*** Opening of Records provided ***

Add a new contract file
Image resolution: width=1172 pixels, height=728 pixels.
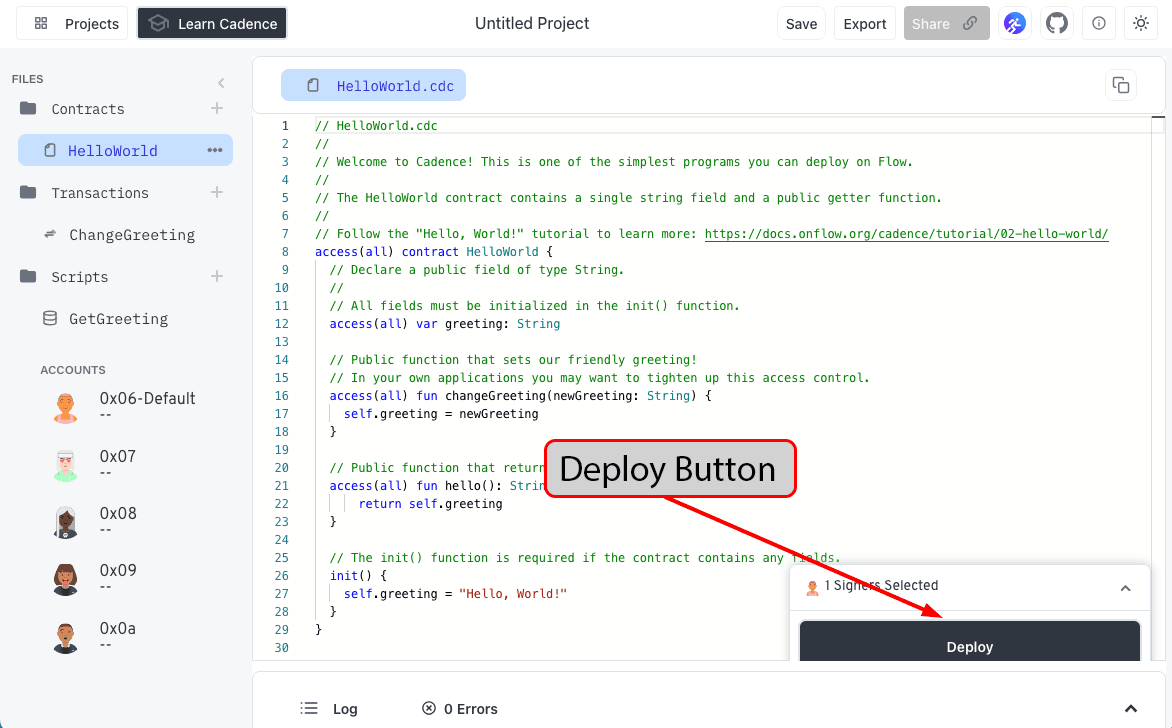[217, 108]
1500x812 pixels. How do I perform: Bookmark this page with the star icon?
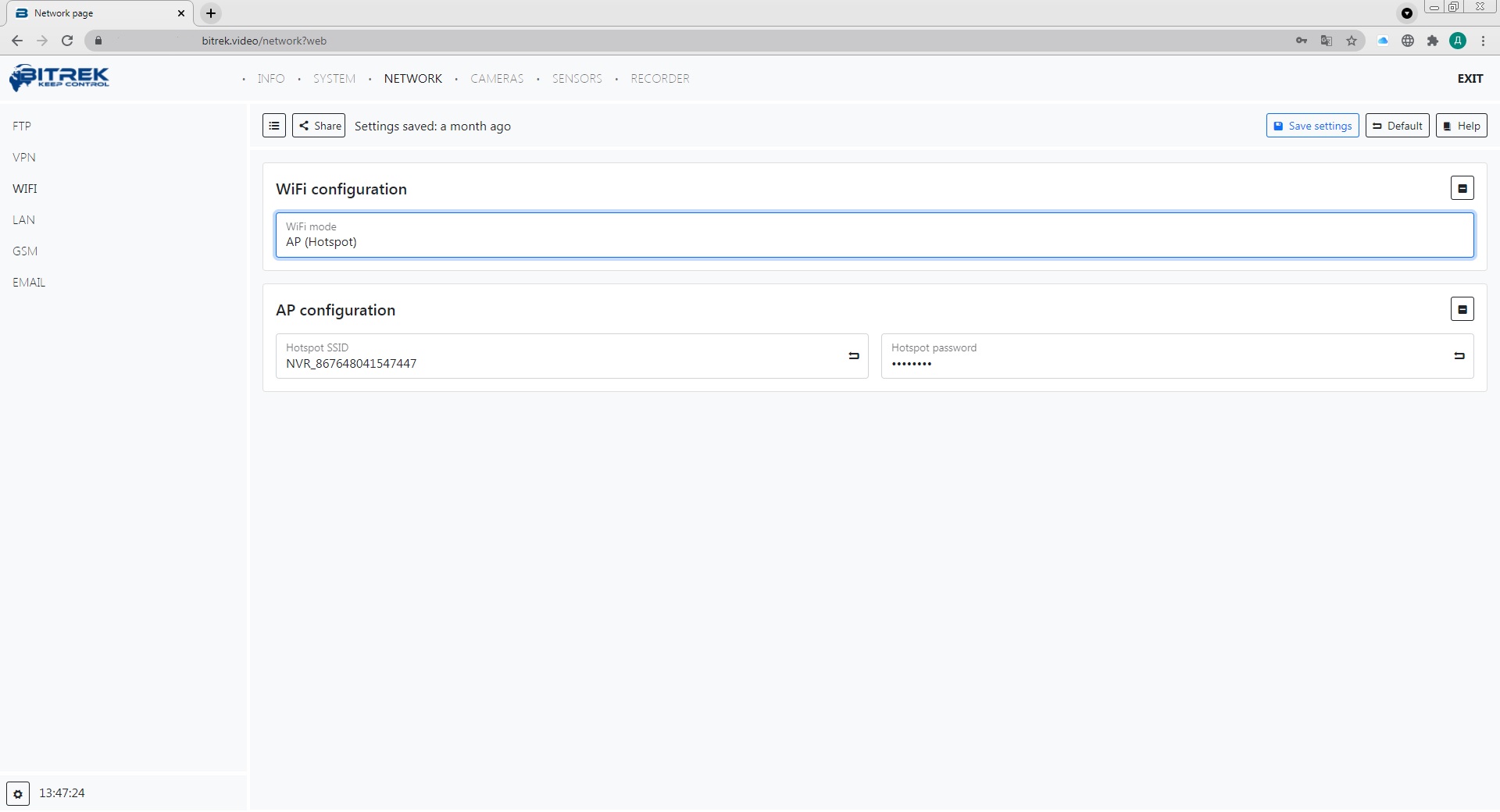click(x=1352, y=41)
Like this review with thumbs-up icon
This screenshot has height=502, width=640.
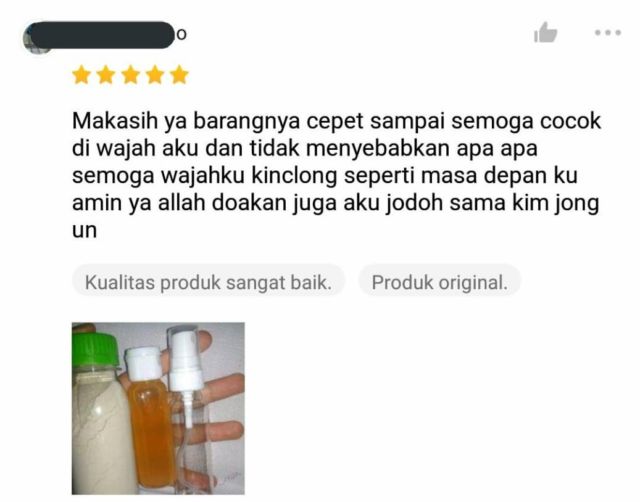pos(546,33)
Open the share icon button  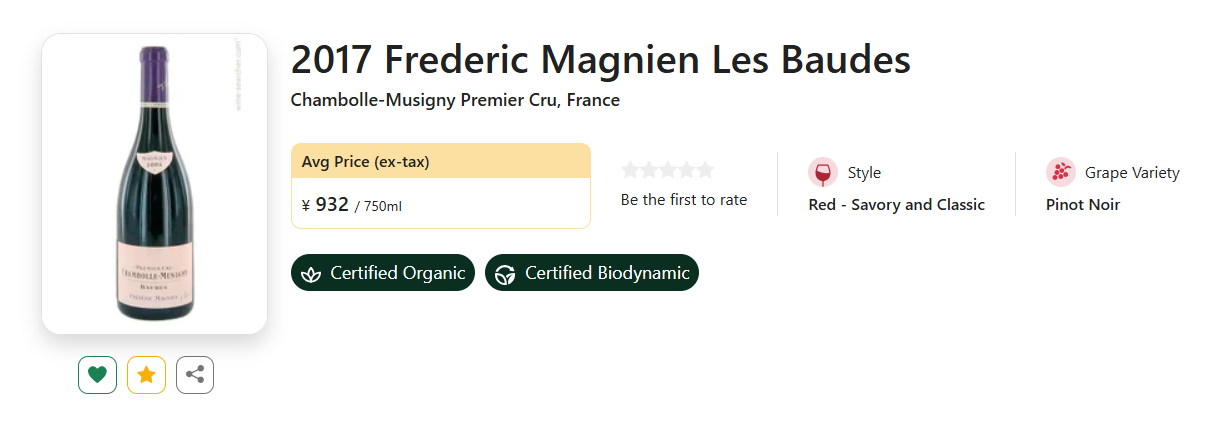[x=195, y=375]
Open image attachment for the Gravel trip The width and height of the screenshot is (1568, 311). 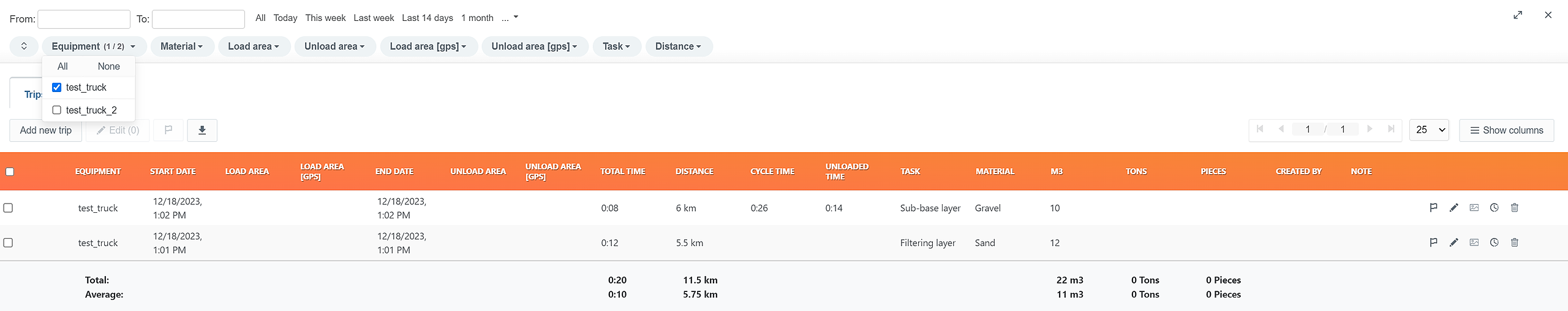click(x=1474, y=208)
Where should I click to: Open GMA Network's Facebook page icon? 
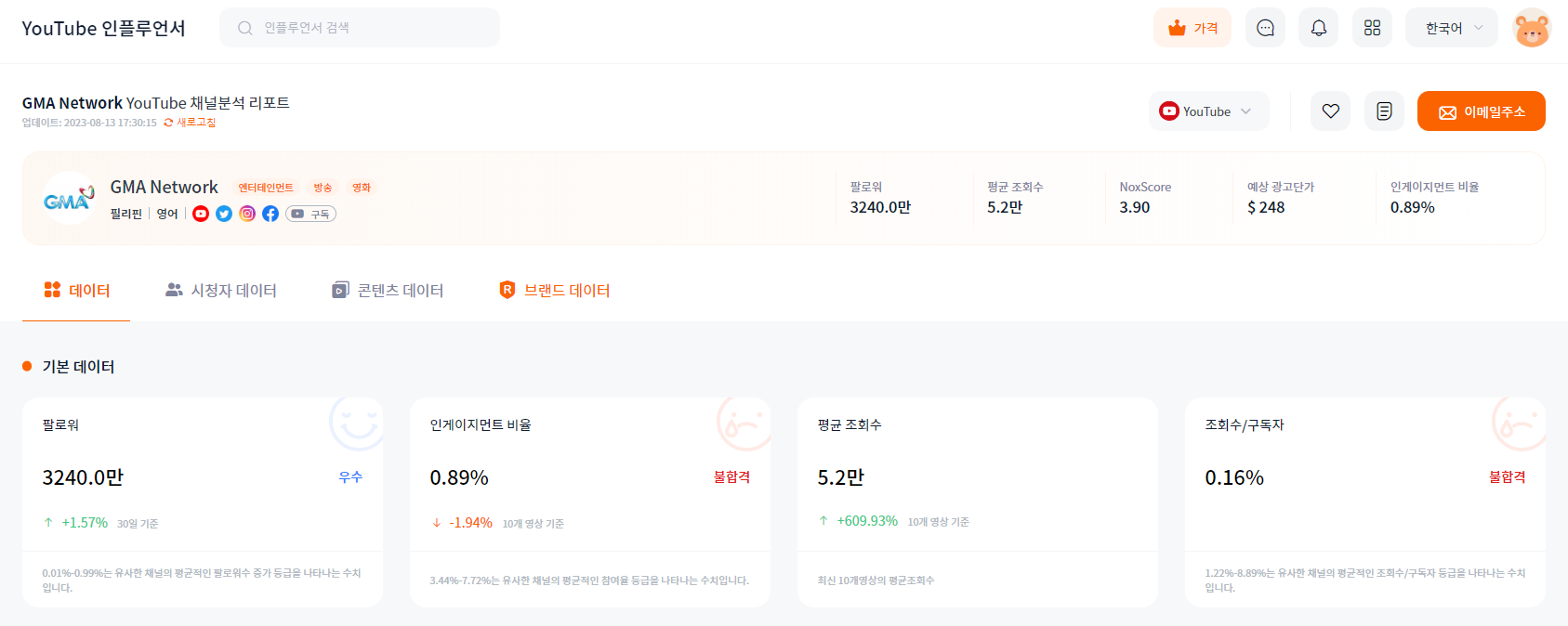[270, 214]
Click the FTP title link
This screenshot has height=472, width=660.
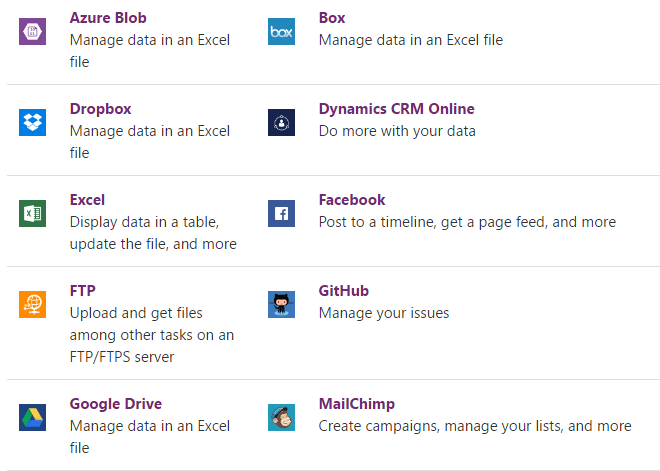click(82, 291)
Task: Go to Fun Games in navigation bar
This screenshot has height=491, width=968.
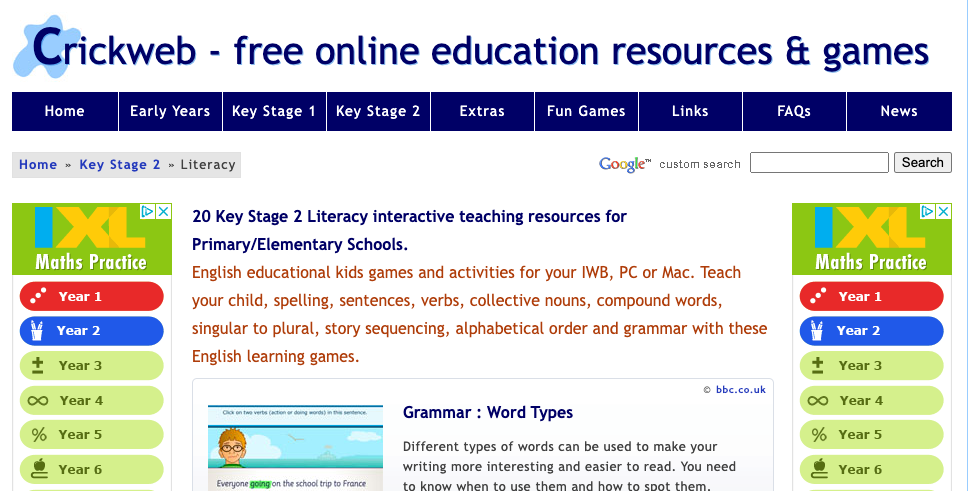Action: (x=586, y=111)
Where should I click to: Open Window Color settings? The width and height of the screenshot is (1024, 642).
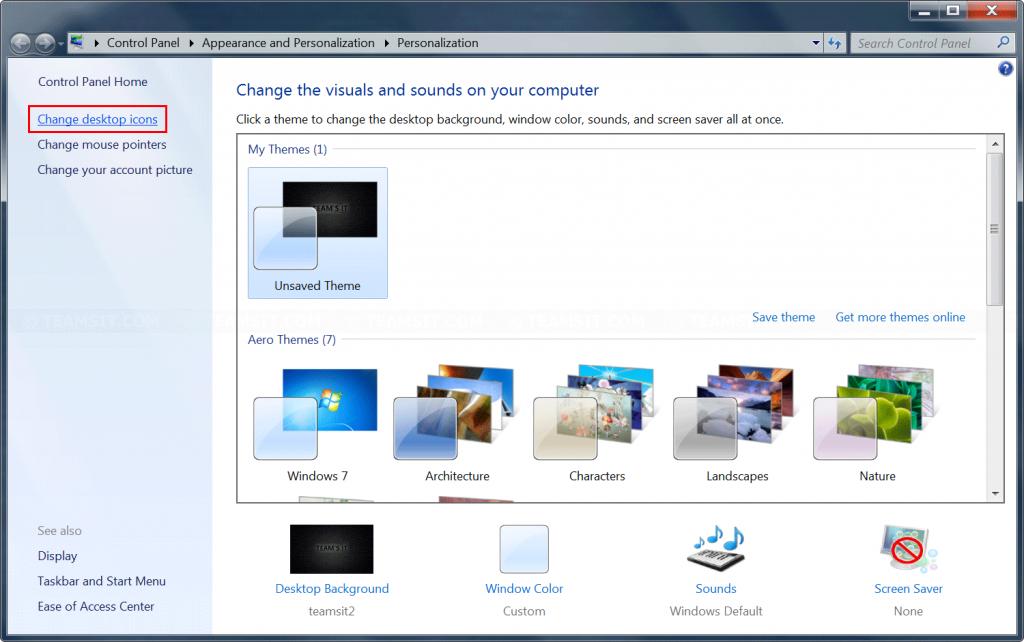coord(524,587)
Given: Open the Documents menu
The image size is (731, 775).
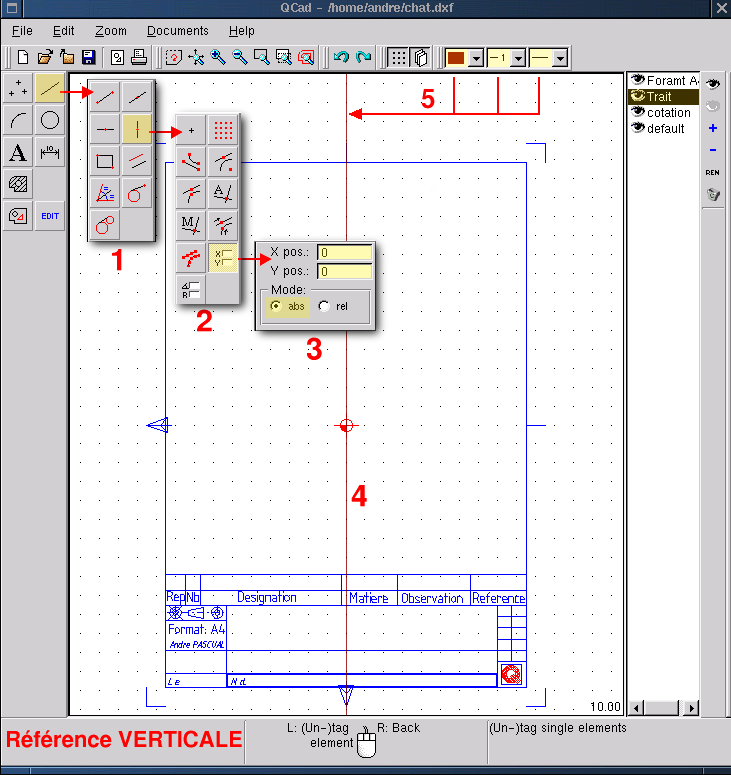Looking at the screenshot, I should (177, 31).
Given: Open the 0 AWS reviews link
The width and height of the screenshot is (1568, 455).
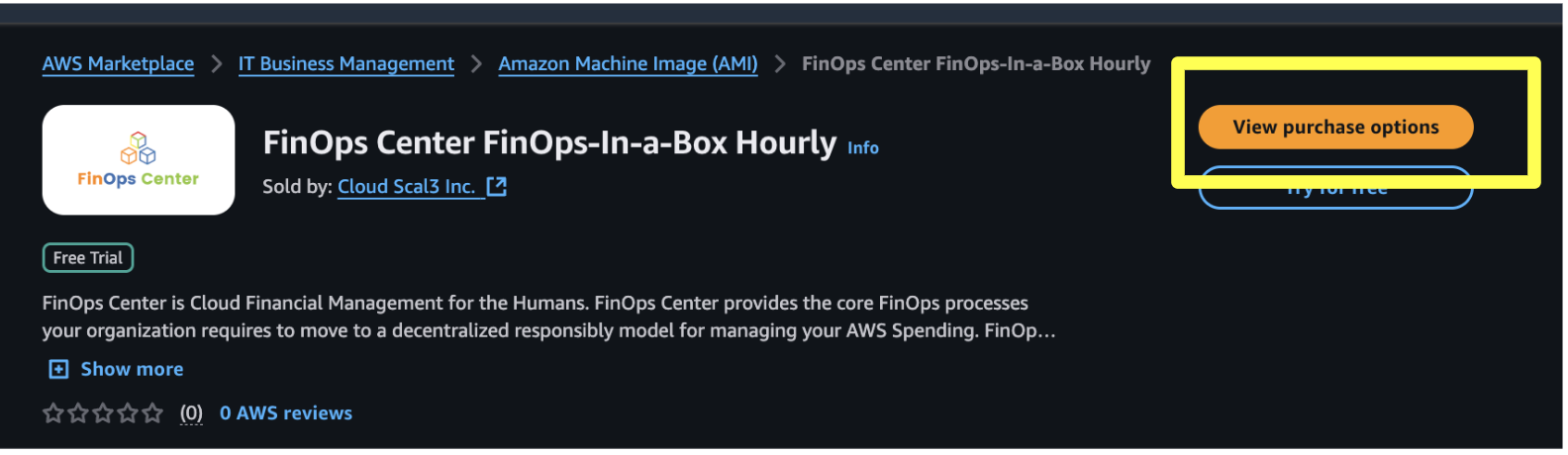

*** Close of Records provided ***

# What you are asked to do
Retype the entries above exactly. Stop after the line containing "Like this review with thumbs-up icon", and omit the pictures.

# Solution to this exercise
Add a new contract file
Image resolution: width=1172 pixels, height=728 pixels.
[217, 108]
1500x812 pixels. How do I perform: Bookmark this page with the star icon?
click(x=1352, y=41)
Like this review with thumbs-up icon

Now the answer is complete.